A new brood of family-run super PACs is pouring money into U.S. congressional races, with relatives dropping six-figure sums in support of sons, nephews, or other offspring who happen to be candidates,
USA Today reported.
These nominally independent, outside super-PACs can raise and spend unlimited amounts of money, but are prohibited by federal law from directly coordinating their efforts with any individual campaigns.
All of which requires some tap dancing by Gabriel Rothblatt, underdog Democratic candidate for a U.S. House seat in central Florida's Space Coast, USA Today reported.
Rothblatt, 31, is the indirect beneficiary, legally speaking, of $225,000 dollars from an entity called Space PAC, which belongs to Martine Rothblatt, founder of Sirius Satellite Radio and CEO of Maryland bio-tech company United Therapeutics.
The senior Rothblatt is the candidate's father but underwent gender-reassignment surgery, USA Today reported.
The candidate told USA Today he didn't know about his father's PAC activities until yard signs promoting Rothblatt for Congress started turning up on local lawns during primary season — and generating neighbor complaints, which Gabriel Rothblatt said he's powerless to address.
"I can't do anything," he told USA Today. "I can't touch the signs myself. It would look like I'm coordinating" with Space PAC.
He also said he's not talking with his father while running against three-term Republican Rep. Bill Posey.

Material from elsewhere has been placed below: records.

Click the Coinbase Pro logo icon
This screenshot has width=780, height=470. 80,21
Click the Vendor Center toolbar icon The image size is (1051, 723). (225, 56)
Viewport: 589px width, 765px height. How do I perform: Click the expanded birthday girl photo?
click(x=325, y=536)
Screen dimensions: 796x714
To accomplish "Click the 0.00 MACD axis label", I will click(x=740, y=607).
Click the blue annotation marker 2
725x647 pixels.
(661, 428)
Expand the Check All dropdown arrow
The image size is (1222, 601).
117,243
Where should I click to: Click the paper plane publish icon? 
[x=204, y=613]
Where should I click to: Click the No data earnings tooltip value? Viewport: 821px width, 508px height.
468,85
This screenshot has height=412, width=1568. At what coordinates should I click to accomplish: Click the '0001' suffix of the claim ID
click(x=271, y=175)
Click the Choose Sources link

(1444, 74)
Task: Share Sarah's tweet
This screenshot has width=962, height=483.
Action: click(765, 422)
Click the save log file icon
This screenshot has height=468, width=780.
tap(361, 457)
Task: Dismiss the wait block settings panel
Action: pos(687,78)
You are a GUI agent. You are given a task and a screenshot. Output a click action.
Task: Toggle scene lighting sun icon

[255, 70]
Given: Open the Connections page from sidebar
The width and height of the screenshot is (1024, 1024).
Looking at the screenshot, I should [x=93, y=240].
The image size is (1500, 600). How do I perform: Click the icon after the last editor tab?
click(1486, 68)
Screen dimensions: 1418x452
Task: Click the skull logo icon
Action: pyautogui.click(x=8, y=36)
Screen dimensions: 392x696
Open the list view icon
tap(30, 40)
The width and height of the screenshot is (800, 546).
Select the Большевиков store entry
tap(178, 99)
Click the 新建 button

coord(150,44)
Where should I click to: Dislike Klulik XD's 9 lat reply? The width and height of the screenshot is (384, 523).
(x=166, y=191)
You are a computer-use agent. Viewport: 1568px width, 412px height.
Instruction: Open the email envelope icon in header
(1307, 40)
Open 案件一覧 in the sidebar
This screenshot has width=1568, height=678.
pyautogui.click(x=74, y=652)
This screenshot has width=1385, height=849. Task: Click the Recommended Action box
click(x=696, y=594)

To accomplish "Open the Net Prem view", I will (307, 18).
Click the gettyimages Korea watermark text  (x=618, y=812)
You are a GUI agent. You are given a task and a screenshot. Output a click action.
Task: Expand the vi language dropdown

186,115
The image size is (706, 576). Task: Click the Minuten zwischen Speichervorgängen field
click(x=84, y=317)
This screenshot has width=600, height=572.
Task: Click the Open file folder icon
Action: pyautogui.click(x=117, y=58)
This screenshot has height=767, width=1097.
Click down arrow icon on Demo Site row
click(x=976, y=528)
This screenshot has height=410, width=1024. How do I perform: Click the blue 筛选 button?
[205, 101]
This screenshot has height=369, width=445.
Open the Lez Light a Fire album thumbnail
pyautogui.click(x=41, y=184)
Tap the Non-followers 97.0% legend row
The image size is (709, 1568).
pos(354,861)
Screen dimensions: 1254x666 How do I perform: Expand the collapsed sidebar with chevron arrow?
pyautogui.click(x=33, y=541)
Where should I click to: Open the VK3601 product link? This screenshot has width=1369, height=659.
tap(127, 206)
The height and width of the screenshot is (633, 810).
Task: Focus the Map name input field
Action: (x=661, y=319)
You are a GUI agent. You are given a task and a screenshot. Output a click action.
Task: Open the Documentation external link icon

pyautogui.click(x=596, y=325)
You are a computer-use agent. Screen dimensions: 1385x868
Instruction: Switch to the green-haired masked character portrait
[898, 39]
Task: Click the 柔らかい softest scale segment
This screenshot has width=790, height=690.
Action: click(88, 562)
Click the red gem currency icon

USA Today counted more than 40 super PACs that have raised at least $100,000 this year and which list fewer than five donors. Among those were Space PAC and some others with conspicuous family ties.
One, Ensuring a Conservative Nebraska, was bankrolled by Rupert Dunklau, great-uncle of Republican Senate primary winner Ben Sasse. Most of the $100,000 the super PAC raised went toward an attack ad against Sasse's rival in the primary, USA Today reported.
One campaign-finance watchdog told USA Today this is how people evade limits on individual contributions.
"Instead of cutting a huge check directly to a candidate … you cut that huge check to a group that was set up by a former employee of the candidate or a family member of the candidate," said Paul Ryan of Campaign Legal Center.